CTD - “Conductivity Temperature Depth” - measures salinity (S), temperature (T), and pressure (P). The true workhorse of physical oceanography. Usually combined with sampling bottle rosette, as seen in the photo to the right.

ADCP - “Acoustic Doppler Current Profiler” - measures velocity. Can be deployed on a mooring, on a CTD package, or mounted in the hull of a ship. All US research vessels have hull-mounted ADCPs.

Argo float - floats with the currents at a fixed pressure (typically 1000 m) for a number of days (typically 10 days), then dips to 2000 m before rising to the surface, collecting a T,S,P profile. Once at the surface, floats transmit data to Argos system of satellites, before sinking again to repeat their mission. The Argo observation system consists of over 3000 floats worldwide.

CPIES - “Current meter and Pressure sensor equipped Inverted Echo Sounder” - measures velocity, pressure, and acoustic travel time. Moored on the bottom of the ocean. Typically used to estimate dynamic height and oceanic heat content.
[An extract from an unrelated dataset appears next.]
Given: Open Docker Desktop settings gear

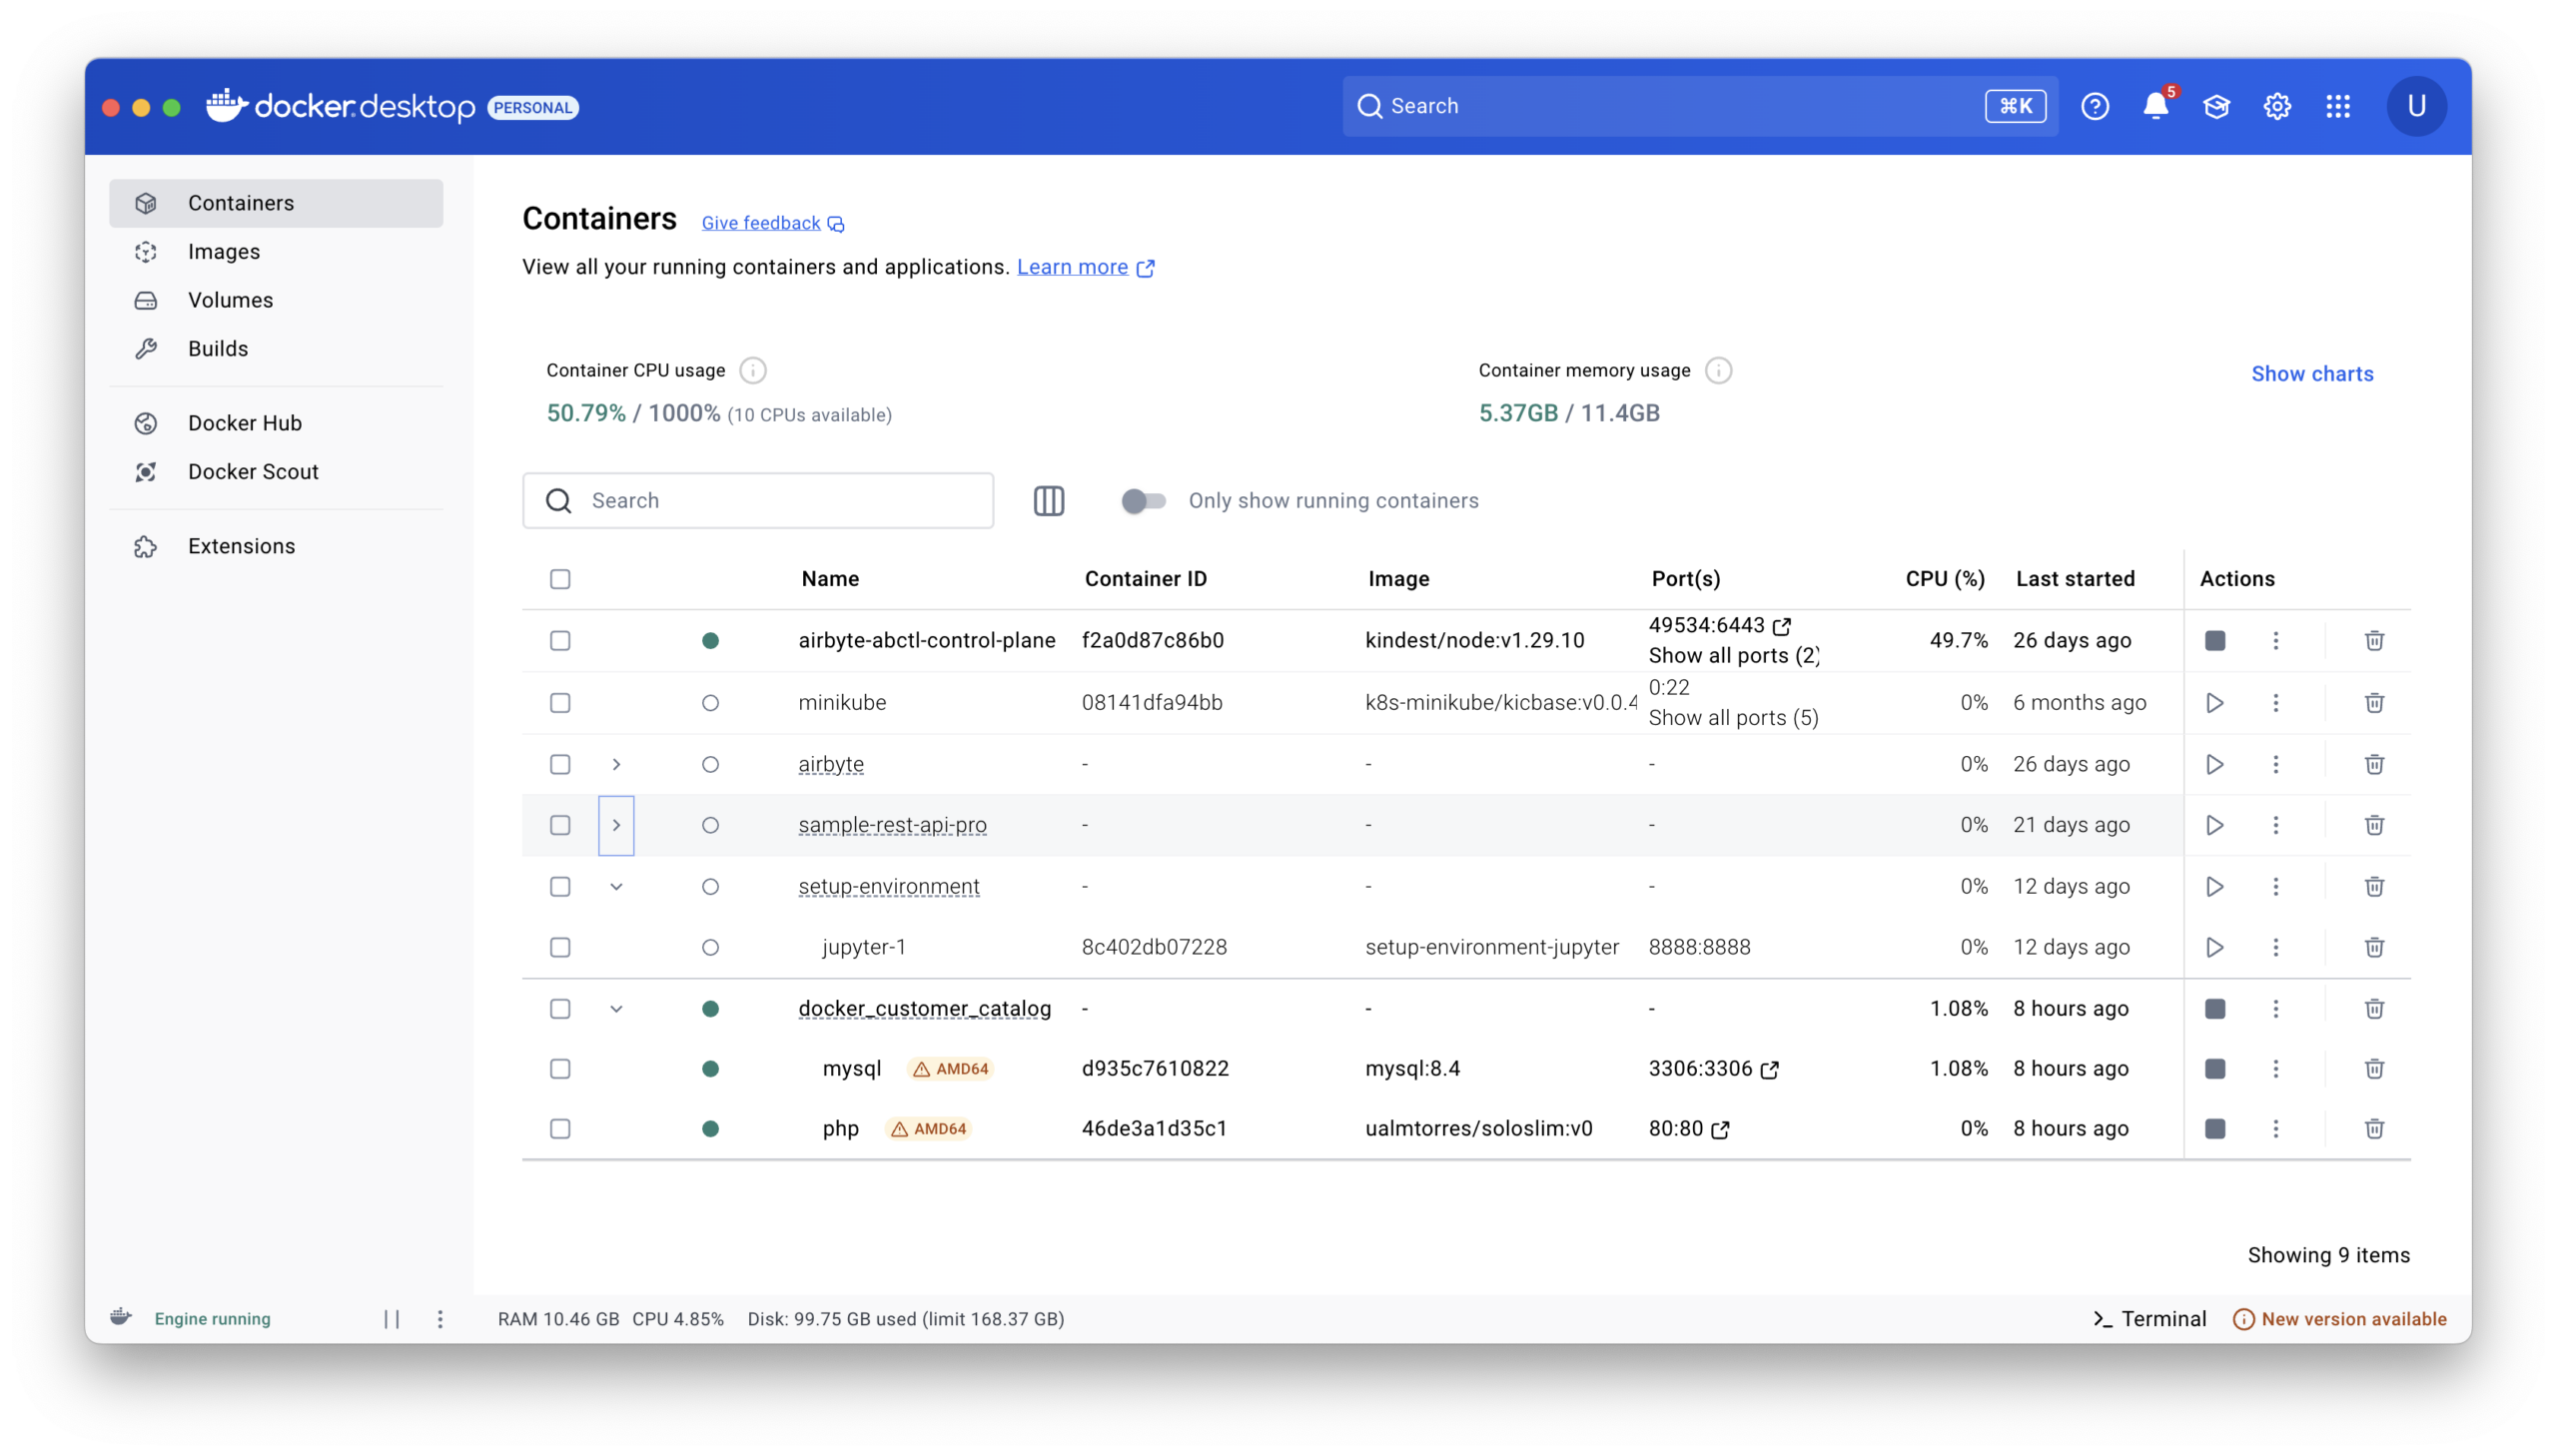Looking at the screenshot, I should (2276, 106).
Talley, L. D. (2011).  Descriptive physical oceanography: an introduction. Academic press. https://doi.org/10.1016/B978-0-7506-4552-2.10028-9 Chereskin, T, and B. Howe (2007)  Oceanographic Measurements. In Springer Handbook of Experimental Fluid Mechanics. Eds., Tropea, C., A. L. Yarin and J. F. Foss. Springer, Berlin, 1179-1217.

(1) Pop-up project proposal/outline 

During our first class on 4th September, bring a photo/diagram of your chosen instrument (or if possible, a real instrument) and be prepared to talk about it for five minutes covering: 
(a) The name of the instrument or instrumentation system, what it measures and how. 
(b) An example of a significant finding made using this instrument. 
(c) Why you chose it. 

(2) Project paper and presentation 

Write a short paper (3-4 pages, including figures) on the role of this instrumentation in modern research oceanography, touching on the following points: 
(a) What kind of phenomena is the instrument used to observe? What significant knowledge about the ocean has it contributed? 
(b) How does the instrument work? How is it deployed? What time and space scales can it capture? 
(c) What are the strengths and weaknesses of the instrumentation? What uncertainties are there in the scientific results and conclusions made based on its data? How do these uncertainties relate to limitations in instrumentation and sampling? 

Configure your paper into a ten minute talk (10 slides maximum), to be presented in class.